Yeah, so I'd been actually coding since I was like 12. My younger brother, Cyrus, who worked with me AddThis, who I think Nigel knows as well, he was coding since he was like six, seven. And so for us, it's just been something that we picked up. It was something that we were messing around with. I like to joke around and say everything that I did was super uncool at the time that I did it, but now it's pretty mainstream. So it was coding, Dungeons Dragons and comic books, believe it or not. Frank Rotman is also a comic book collector. Sorry Frank, for calling you out there. So I don't feel alone there. So the things that I like to do on my own, I've been drawing since I was younger. I never knew how to translate it. It wasn't something that could be like a profession. Being an artist to me, just based on the feedback from my parents and unintentional as it was, was like "Not, don't do that." Doing computers, it's like, oh, something you learn just for fun.

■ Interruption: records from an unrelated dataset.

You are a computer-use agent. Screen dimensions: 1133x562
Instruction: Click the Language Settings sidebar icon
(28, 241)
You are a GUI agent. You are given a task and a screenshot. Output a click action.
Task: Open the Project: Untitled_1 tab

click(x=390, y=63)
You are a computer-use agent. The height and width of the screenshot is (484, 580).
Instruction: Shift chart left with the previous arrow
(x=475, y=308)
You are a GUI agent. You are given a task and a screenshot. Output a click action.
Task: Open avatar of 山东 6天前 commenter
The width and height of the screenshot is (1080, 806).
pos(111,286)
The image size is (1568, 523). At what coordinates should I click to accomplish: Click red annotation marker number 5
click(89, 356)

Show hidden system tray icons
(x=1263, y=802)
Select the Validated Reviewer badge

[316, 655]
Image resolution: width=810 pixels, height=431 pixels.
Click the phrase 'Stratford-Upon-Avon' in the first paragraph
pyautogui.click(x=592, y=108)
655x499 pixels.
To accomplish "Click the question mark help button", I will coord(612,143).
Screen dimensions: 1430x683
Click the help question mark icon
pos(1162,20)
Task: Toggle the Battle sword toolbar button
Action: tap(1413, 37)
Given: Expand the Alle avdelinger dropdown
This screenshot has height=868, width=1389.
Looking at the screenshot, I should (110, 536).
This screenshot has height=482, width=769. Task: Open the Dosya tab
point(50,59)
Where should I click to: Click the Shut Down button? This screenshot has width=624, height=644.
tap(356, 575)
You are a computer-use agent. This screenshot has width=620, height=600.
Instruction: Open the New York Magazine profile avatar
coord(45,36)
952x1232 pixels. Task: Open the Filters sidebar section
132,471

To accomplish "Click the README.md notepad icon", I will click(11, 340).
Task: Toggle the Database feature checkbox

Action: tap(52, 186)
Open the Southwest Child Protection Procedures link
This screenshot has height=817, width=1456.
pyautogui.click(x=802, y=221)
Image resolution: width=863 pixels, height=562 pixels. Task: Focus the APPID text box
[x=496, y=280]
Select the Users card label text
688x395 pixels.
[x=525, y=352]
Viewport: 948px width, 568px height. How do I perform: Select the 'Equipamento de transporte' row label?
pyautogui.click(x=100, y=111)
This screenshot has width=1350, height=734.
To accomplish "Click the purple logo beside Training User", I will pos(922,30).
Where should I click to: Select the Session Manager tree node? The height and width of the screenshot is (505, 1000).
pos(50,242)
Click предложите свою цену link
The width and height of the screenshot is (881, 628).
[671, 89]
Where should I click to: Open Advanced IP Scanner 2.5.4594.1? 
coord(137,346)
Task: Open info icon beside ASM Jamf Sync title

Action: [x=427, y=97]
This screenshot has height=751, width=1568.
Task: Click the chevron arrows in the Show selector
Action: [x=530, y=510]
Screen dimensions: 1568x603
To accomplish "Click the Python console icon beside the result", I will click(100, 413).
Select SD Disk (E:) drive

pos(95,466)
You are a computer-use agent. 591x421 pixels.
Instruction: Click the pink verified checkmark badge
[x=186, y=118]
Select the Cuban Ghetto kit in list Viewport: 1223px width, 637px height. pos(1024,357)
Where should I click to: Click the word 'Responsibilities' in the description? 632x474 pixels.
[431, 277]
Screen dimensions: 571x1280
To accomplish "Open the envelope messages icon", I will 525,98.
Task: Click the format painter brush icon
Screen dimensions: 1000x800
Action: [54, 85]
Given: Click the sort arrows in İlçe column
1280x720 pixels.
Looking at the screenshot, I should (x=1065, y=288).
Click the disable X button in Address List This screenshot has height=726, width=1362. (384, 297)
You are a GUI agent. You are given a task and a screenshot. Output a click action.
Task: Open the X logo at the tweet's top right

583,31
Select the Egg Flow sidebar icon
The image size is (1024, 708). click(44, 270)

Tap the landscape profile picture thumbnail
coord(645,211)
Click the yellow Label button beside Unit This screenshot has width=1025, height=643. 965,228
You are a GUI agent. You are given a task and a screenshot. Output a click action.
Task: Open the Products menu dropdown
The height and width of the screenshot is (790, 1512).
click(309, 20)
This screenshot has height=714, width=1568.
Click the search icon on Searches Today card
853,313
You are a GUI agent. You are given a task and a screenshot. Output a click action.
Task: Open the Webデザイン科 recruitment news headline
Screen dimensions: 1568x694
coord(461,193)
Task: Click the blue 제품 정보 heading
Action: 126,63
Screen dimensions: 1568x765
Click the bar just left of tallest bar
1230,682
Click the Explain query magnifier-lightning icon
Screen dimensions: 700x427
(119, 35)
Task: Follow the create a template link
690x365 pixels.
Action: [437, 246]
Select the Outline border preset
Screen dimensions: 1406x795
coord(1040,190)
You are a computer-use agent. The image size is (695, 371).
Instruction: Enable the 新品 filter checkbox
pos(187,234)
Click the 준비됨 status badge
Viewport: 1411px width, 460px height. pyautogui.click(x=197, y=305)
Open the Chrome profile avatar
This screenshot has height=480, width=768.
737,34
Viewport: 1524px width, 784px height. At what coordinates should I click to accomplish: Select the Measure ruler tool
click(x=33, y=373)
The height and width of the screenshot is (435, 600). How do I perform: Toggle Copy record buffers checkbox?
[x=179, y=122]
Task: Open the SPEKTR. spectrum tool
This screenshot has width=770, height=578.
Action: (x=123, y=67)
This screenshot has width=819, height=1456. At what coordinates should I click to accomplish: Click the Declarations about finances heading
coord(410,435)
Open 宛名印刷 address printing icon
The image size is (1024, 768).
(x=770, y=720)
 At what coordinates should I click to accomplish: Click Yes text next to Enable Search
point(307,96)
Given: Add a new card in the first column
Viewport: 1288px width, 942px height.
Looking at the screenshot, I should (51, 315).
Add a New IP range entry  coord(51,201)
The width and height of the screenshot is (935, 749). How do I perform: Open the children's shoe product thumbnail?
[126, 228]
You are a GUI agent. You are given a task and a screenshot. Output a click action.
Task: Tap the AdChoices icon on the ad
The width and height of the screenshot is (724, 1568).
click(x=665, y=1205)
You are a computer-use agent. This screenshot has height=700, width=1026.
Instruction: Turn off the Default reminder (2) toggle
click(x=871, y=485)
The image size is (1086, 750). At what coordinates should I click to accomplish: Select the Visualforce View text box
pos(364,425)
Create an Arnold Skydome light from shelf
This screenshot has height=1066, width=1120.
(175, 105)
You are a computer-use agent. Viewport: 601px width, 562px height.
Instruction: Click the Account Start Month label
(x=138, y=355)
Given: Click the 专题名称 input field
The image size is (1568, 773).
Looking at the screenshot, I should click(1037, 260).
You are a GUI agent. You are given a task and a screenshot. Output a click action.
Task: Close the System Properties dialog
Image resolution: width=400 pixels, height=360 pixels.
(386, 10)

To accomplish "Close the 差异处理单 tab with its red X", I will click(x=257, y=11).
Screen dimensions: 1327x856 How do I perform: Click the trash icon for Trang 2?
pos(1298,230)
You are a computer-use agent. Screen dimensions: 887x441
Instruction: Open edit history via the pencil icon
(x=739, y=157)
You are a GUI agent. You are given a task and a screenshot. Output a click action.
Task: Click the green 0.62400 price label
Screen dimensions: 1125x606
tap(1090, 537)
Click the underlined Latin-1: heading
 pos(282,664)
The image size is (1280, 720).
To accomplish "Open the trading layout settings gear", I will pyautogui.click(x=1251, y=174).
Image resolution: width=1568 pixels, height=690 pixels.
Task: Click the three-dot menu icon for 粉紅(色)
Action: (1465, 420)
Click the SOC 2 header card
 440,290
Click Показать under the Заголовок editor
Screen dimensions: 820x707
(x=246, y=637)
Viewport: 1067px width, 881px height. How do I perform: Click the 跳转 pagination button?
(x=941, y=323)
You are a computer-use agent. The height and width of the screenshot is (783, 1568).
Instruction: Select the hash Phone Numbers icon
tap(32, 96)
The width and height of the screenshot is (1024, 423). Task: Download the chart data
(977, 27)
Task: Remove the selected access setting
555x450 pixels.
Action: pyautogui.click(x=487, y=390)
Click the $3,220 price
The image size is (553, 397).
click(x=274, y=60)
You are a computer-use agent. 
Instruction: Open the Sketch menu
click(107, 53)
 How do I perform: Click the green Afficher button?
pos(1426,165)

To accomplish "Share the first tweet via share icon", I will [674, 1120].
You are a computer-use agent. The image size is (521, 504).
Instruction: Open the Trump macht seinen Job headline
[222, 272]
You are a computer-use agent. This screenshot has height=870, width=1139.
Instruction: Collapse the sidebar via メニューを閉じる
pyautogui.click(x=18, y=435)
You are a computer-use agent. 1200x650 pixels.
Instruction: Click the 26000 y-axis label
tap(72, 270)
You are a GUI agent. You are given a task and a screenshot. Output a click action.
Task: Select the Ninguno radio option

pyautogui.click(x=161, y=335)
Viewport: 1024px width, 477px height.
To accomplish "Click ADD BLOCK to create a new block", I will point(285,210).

And the first step was my dad and I spoke and he said something to me. He said, "If you don't know what you want, just walk towards the things that you like and walk away from things that you don't like and try to recalibrate dynamically, so to speak, as you're going along." And so when I was thinking about what I would do, I was like, "I really enjoy computers." And what it was that attracted me to them, and this might sound hokey, is it was the closest thing to magic you could imagine. You're a little kid and you have this machine and you could sit down and make it do whatever you want.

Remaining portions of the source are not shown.